São desta natureza as dúvidas de quem faz História Oral: como confiar nestas vozes informais, vozes como as nossas, sujeitas a falhas da memória, que nos contam narrativas por vezes fragmentárias ou incongruentes, dependentes da passagem do tempo, dos seus próprios interesses, das suas visões pessoais ou das suas trajectórias de vida? Fazer História Oral é ter sempre presentes as limitações dessa fonte viva que conta ao historiador o que se passou (e como se passou) em determinado momento. “É necessário ver esses testemunhos em perspectiva, compreender a trajectória daqueles sujeitos e a sua situação no momento da entrevista”, continua Monteiro.

O Ípsilon ouviu vários investigadores que usam (e que não usam) métodos da História Oral, recorrendo a entrevistas e testemunhos para documentar factos históricos, e concluiu que, apesar de diferentes abordagens, há um consenso sobre os riscos, as limitações, os desafios e as alternativas de um método que pode ser olhado com desconfiança, mas que se impõe cada vez mais como uma necessidade para investigadores que hoje fazem História.

No ano em que se celebram os 40 anos da revolução de 1974, não podia ser mais significativo referir que foi a partir da criação do Centro de Documentação 25 de Abril na Universidade de Coimbra, em 1984, que se iniciou um projecto pioneiro de História Oral em Portugal — documentando, através de entrevistas e da recuperação de material disperso, a transição do Estado Novo para a democracia. O actual director do Centro, Rui Bebiano, explica que o arquivo, fundado por Boaventura de Sousa Santos em 1990, “tinha por objectivo a recolha de testemunhos do maior número possível de militares relacionados com a preparação e a sequência do 25 de Abril e do PREC”. A investigadora Manuela Cruzeiro realizou dezenas de entrevistas a militares de Abril (Costa Gomes, Vasco Gonçalves, Melo Antunes, etc.) e o arquivo contém ainda depoimentos de figuras da oposição ao regime ou do exílio político. O projecto é “naturalmente para continuar, embora neste momento os seus elevados custos e os escassos meios humanos de que o Centro dispõe não permitam avançar com a velocidade e a intensidade” desejáveis, explica Bebiano.

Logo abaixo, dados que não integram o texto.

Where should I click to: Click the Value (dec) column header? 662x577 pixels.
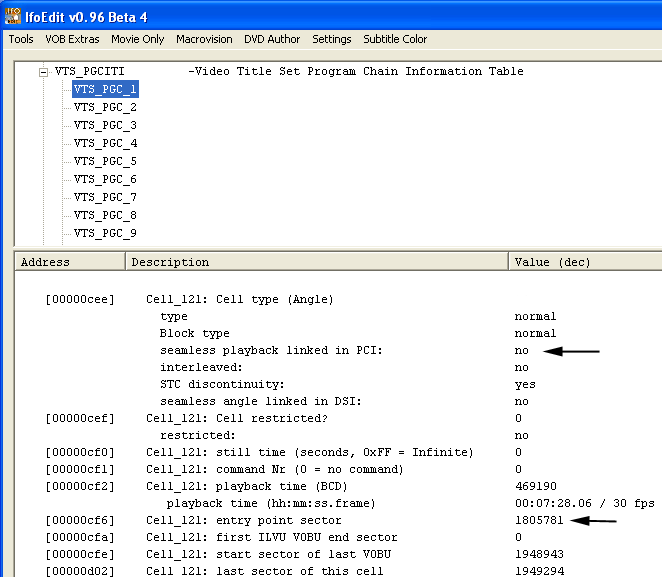coord(585,262)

No passado mês de Novembro, o Centro 25 de Abril e o Centro de Estudos Sociais (CES) organizaram um seminário de dois dias, em Coimbra, em que se apresentou a primeira tradução para português de um conjunto de ensaios do investigador italiano especialista em História Oral Alessandro Portelli, A morte de Luigi Trastulli e outros ensaios (edição unipop, tradução de Bruno Cordovil e Miguel Cardina). A este encontro seguiu-se outro mais curto, em Braga, um mês depois, e hoje mesmo, na Faculdade de Ciências Sociais e Humanas da Universidade Nova de Lisboa, Miguel Cardina coordena mais um dia de discussão sobre História Oral para investigadores.

Luísa Tiago de Oliveira lecciona no Instituto Superior de Ciências do Trabalho e da Empresa a única cadeira de História Oral do país (para alunos de mestrado). Num artigo publicado em 2010, traça a génese da mesma em Portugal nos anos 90, demonstrando que com os trabalhos de Antropologia de Paula Godinho e Inês Fonseca o método começou a disseminar-se em várias disciplinas — mais de 40 anos depois do seu surgimento nos EUA, com o Columbia Oral History Research Office, primeiro como estudo das elites, depois do folclore e do povo, e da sua gradual apropriação na América Latina, por exemplo, que conserva desde os anos 1950-60 uma forte tradição do testemunho (Cuba, Argentina, ou Brasil).

No seu artigo, Luísa Tiago de Oliveira demonstra que na última década o recurso à oralidade pelos investigadores portugueses em Ciências Sociais é exponencial, sobretudo nos trabalhos interdisciplinares (Ciências Políticas, Antropologia, Sociologia, História, Estudos Culturais) e nas temáticas contemporâneas. E os encontros têm-se sucedido: em 2011 houve a Jornada de História Oral da Universidade Popular do Porto, em 2012 o encontro de três dias da HOPER (História Oral Portuguesa em Rede).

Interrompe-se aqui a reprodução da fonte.